FROM: THE WHITE HOUSE
November 12, 2014
FACT SHEET: U.S.-China Economic Relations
President Obama and President Xi recognize the importance of economic relations at the core of the U.S.-China bilateral relationship. The two Presidents commit to deepen bilateral economic ties. To this end, the United States and China commit to pursue policies that promote more open and market-driven bilateral and international trade and investment. This includes pursuing a high-standard and comprehensive bilateral investment treaty that embodies the principles of non-discrimination, fairness, openness, and transparency. The Presidents also commit to work together to address global economic challenges, to deepen the cooperation between the two sides under the framework of the G20, and improve and strengthen the rules-based international economic system.
The United States and China welcome the bilateral agreement reached in November 2014 on the expansion of the WTO Information Technology Agreement, and call for swift resumption and conclusion of plurilateral negotiations in Geneva.
The United States and China commit to continue to pursue Bilateral Investment Treaty (BIT) negotiations as a top priority in their economic relations, devoting all the resources necessary toward the achievement of a high-standard and comprehensive BIT that embodies the principles of non-discrimination, fairness, openness, and transparency. U.S. and Chinese leaders commit to actively work to advance the negotiations to ensure they are achieving these objectives. The two sides commit to periodically report to their respective leaders on the status of the negotiations to ensure that maximum and continual progress is being achieved, with a first report following the exchange of proposed “negative lists” early in 2015.

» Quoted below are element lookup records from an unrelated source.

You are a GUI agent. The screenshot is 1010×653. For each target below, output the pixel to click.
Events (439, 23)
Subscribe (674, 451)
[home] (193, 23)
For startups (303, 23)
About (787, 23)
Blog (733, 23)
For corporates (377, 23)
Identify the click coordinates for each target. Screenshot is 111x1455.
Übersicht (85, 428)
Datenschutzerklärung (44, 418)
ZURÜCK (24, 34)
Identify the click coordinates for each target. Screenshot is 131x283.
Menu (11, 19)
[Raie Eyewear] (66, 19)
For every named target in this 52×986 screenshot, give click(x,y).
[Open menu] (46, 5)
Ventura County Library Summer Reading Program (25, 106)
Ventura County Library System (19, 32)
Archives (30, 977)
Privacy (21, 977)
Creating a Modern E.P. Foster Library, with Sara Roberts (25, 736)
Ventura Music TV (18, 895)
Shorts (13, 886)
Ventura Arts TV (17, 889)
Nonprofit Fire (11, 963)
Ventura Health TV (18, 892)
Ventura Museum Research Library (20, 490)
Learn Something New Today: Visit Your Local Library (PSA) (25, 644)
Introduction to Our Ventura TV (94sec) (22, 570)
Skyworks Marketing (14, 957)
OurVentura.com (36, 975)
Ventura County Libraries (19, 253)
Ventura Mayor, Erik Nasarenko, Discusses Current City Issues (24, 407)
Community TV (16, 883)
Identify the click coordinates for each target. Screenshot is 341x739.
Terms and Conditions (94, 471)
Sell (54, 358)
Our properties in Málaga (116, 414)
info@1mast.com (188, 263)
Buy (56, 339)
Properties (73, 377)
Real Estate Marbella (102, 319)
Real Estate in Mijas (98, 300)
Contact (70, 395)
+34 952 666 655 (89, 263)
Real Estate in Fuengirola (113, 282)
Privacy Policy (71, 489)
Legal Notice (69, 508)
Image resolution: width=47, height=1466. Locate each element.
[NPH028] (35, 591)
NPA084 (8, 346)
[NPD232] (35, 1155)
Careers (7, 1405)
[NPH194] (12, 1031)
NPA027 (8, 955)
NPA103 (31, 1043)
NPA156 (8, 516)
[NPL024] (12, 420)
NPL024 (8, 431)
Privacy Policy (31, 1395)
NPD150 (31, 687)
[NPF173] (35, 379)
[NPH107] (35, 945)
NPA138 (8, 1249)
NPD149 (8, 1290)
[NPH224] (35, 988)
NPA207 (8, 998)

The United States and China reached consensus to intensify science-based agricultural innovation for food security. The United States and China commit to strengthen dialogue to enable the increased use of innovative technologies in agriculture.
As part of the reforms set out in the Third Plenum of the 18th CPC Central Committee, China continues to implement its market-oriented exchange rate reform, reduce foreign exchange intervention as conditions permit, increase exchange flexibility, and enhance the transparency of its economic and financial data.
In 2012, the United States and China, the world’s two largest economies and exporters, demonstrated their joint leadership in the global trading system by making a historic commitment to launch multilateral negotiation of new international export credit guidelines in the International Working Group on Export Credits (IWG). Through six meetings, and based on numerous strong contributions from developed and emerging market country IWG members, the IWG has made significant progress and is now at a critical juncture as it works to develop guidelines that, taking into account varying national interests and situations, are consistent with international best practices.
The United States and China commit to take all steps necessary to advance the IWG initiative, including by starting negotiation of horizontal guidelines as soon as possible. The United States and China further reaffirm their support for IWG guideline coverage that includes official export credit support provided by or on behalf of a government.
The United States and China intend to discuss as soon as possible new areas for cooperation to build African energy capacity and to expand dramatically power generation and access to electricity in sub-Saharan Africa consistent, with the vision of Africa’s leaders and people for the continent’s development.